Muito já foi estudado
sobre transferência e contratransferência sob o signo da palavra. Começou-se,
de um tempo para cá a estudar a transferência e contratransferência sob o signo
do corpo/afeto. Acredito que podemos dizer que a evolução deste pensamento é,
até certo ponto, analógica à anterior. Tal como a transferência psíquica, a
transferência corporal de início foi ignorada. Em seguida, passou-se a
valorizar o corpo como fonte de informação sobre o psiquismo do analisando e
embora os analistas percebessem a dificuldade de colocar em palavras as
sensações e sentimentos corporais eles, num paralelo à transferência psíquica consideravam
de importância primordial esta tradução. É o que diz Fontes na p.93 de seu
livro “Memória corporal e transferência”: “É
preciso que a sensação seja interpretada, porque seu retorno como memória se
deve ao fato de ela encontrar-se anteriormente não-interpretada, tornando-se
assim uma inquietante estranheza”. Vou aproveitar este momento cairótico
para adiantar o que seria a etapa seguinte do desenvolvimento da relação
analista-analisando: tão ou mais importante que a interpretação das sensações é
o diálogo das sensações corporais entre analista e analisando. Mais adiante
darei exemplos. Continuando: tal como a contratransferência psíquica, a
contratransferência corporal, (aperto no coração, coceira, sono, inquietude, dor
de barriga, leve erguer de sobrancelha, contração
muscular,
etc. do analista) era considerada um acontecimento irrelevante. Só mais tarde,
tal como aconteceu na contratransferência clássica, passou a instrumento de
trabalho; as sensações do analista foram instrumentalizadas. Como foi visto
esta instrumentalização tinha como meta a interpretação das sensações. Falta
percorrer uma última etapa. A relação transferencial-contratransferencial psíquica
é terapêutica em si mesma, independentemente da interpretação. De maneira
similar o diálogo entre os corpos é terapêutico em si mesmo independentemente
de se vir a interpretá-lo ou não. Isto não é algo novo, pois há muito se admite
que o brincar da criança e o sonhar do homem é elaborativo, e, portanto
terapêutico em si mesmo. Vou contar dois episódios clínicos em que a interação
terapêutica se deu em nível corporal sem que nenhuma palavra, muito menos uma
interpretação, tenha sido dita.
Primeiro episódio: após um
tempo de tratamento de uma pessoa de aproximadamente 35 anos, um estranho
diálogo se estabeleceu entre nossas barrigas: ambas borbulhavam, ora
concomitantemente, ora sucessivamente. A forte impressão que dava era que
conversavam entre si em uma linguagem absolutamente própria, incompreensível
para nós. Foi uma situação que se repetiu várias vezes e que se causou
constrangimento foi apenas no início e mesmo assim leve. Estávamos
perfeitamente à vontade com o diálogo de nossos intestinos e certamente achamos
que era um colóquio importante. Não só eu nada falei como também não me
preocupei em dar uma interpretação ao que estava acontecendo. Só ao escrever
este trabalho fiz a hipótese de que estávamos desafiando o convencionalismo e
que isto nos fazia cúmplices, nos aproximava. Além do que um órgão fundamental
estava envolvido: o órgão da digestão dos alimentos que podemos imediatamente
associar a refeição e a mamada. Estaríamos então ambos igualmente em uma
situação regressiva (eu não era superior a ela) e desafiando a sociedade (dois
transgressores em cumplicidade). São apenas hipóteses. Na época nada foi dito.
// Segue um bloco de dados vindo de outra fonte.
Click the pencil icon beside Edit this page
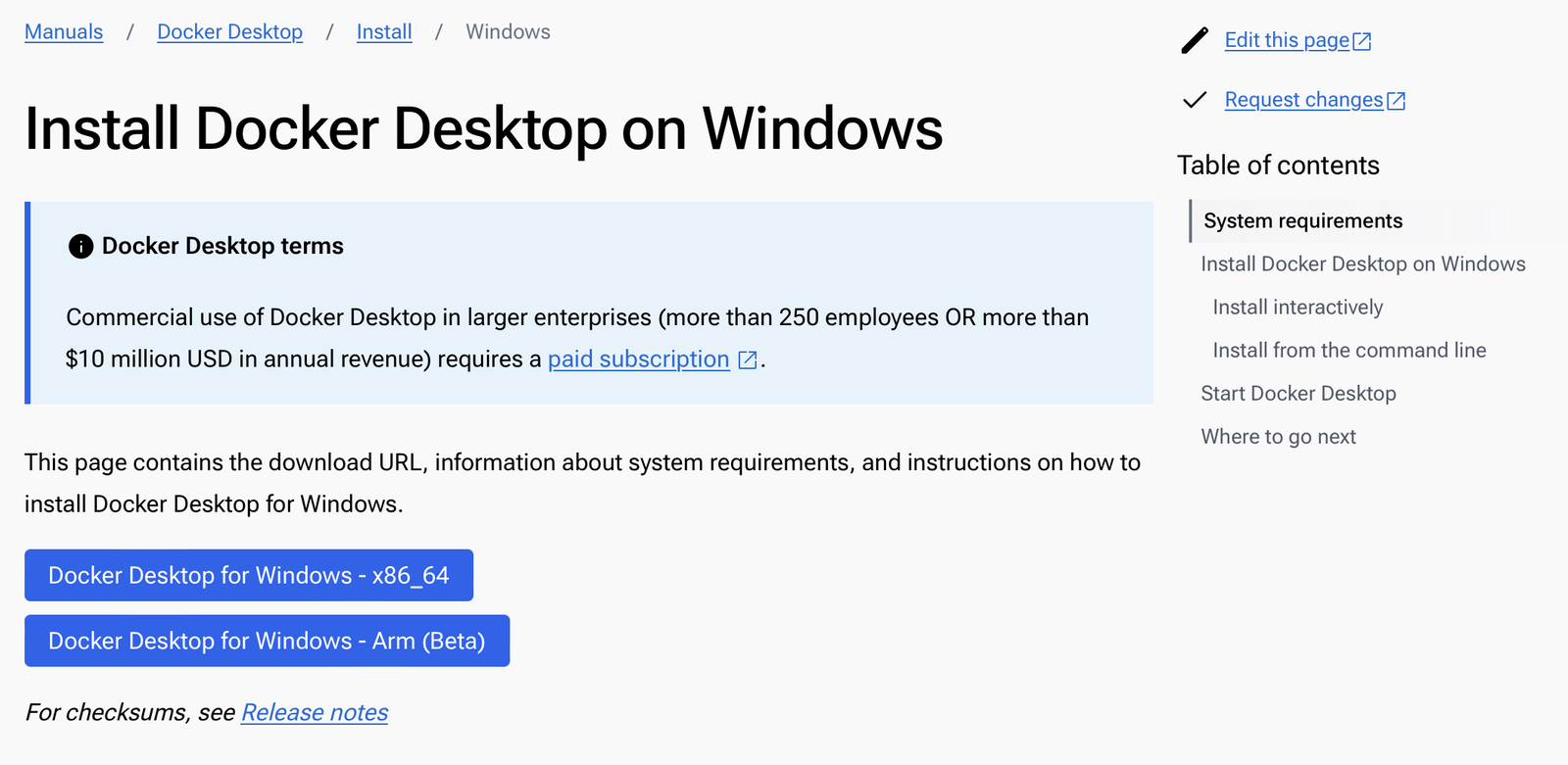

Mas a sensação de conforto e entendimento foi importante para o desenvolvimento
da relação. Segundo episódio: a primeira criança que tratei tinha quatro anos e
era portadora de uma urticária severa intermitente que freqüentemente cobria
todo o seu corpo. Depois de algum tempo de tratamento percebi nele um pedido
para ser abraçado. Neste dia a urticária se espalhava por toda a sua pele.
Dei-lhe um abraço e a urticária, como por milagre, imediatamente desapareceu.
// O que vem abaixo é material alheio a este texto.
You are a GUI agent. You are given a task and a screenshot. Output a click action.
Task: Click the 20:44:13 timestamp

Estes dois exemplos são de fácil entendimento. Nossos sentidos tradicionais os
percebem e não deixam dúvida quanto a sua existência. Existem, porém situações
extremamente sutis, mas da maior importância para o desenvolvimento da relação,
não acessíveis aos sentidos comuns. Poderíamos aqui encontrar um novo sentido
para além da audição, visão, etc. para cobrir os incorporais (ou quase-fenômenos)
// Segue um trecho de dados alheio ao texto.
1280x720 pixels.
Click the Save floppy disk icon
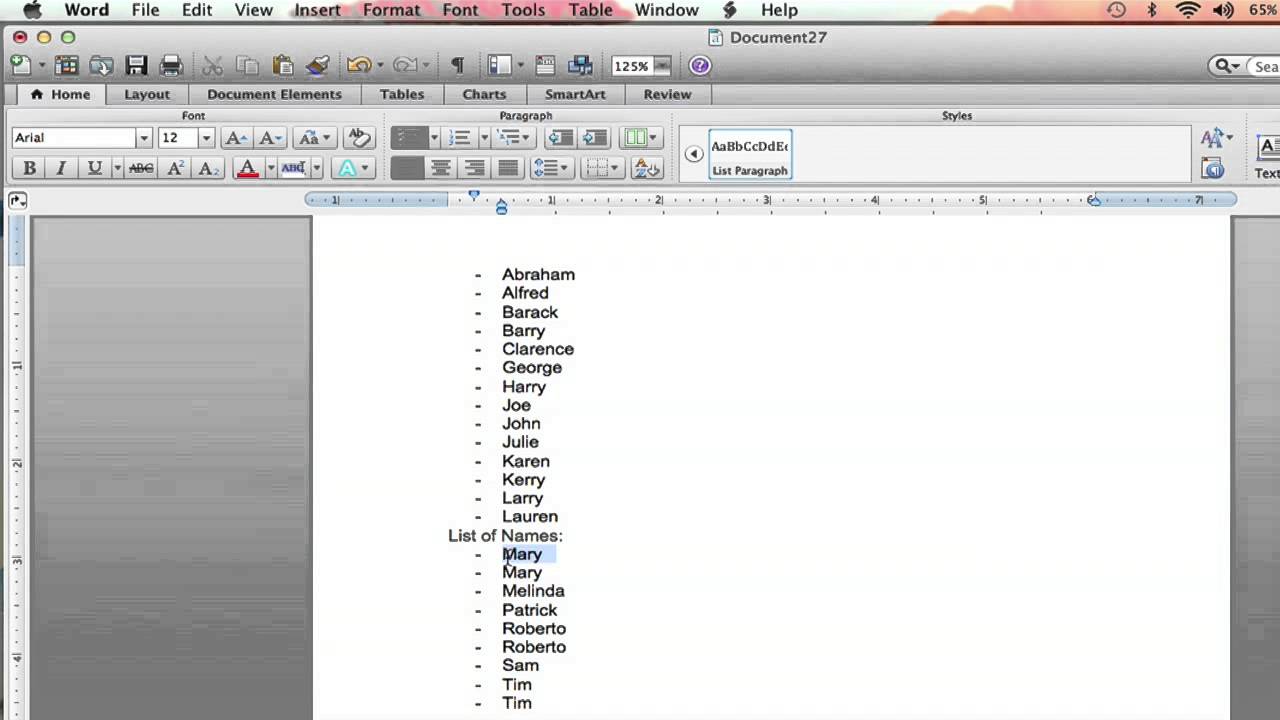(x=136, y=66)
que tentarei descrever a seguir. Este sentido seria a identificação porosa. Perceber
holisticamente por identificação. Imaginemos um analista bem analisado que
conseguiu reduzir as exigências de seu superego, que se tornou cônscio de seu
narcisismo, de sua inveja, de sua tendência autoritária ou depressiva ou de sua
tendência à submissão, de sua necessidade de brilhar, etc., etc. Por melhor que
tenha sido analisado algumas destas tendências embora atenuadas continuam a
fazer parte da estrutura de sua personalidade. No nível consciente é possível
controlá-las de modo a não interferir na comunicação verbal. Porém aquilo que é
possível controlar a nível verbal aparecerá no comportamento do analista, na
maneira de seu corpo/afeto se manifestar. Há sutilezas imperceptíveis que
revelam leves exigências superegóicas, ou ligeiras dificuldades em aceitar o
crescimento e afirmação do analisando, uma imponderável inveja negativa, um
evanescente autoritarismo ou submissão, etc., etc. Estas vaporosas
manifestações de tendências não influem no tratamento do neurótico que criou
uma barreira para não se deixar afetar facilmente pelos fantasmas do outro e
pelos seus próprios fantasmas. Mas com pessoas mais porosas do que reprimidas
este comportamento quântico provoca reações de grande magnitude. O suave bater
das asas da borboleta pode provocar tempestades psíquicas. Temos aqui uma
situação difícil. Como dar conta do evanescente do corpo?
Podemos aqui começar a
pensar naquilo que Foucault chamou de “cuidado de si” ao estudar o modo de vida
greco-romano. Sócrates diz para Alcibíades que para governar Atenas deverá
primeiro cuidar de si, conhecer seus limites, tentar corrigir suas imperfeições
tendo como modelo as idéias transcendentes. Fica claro que não só a pólis ganha
com isso, mas também o próprio Alcibíades. O mesmo se pode pensar do analista.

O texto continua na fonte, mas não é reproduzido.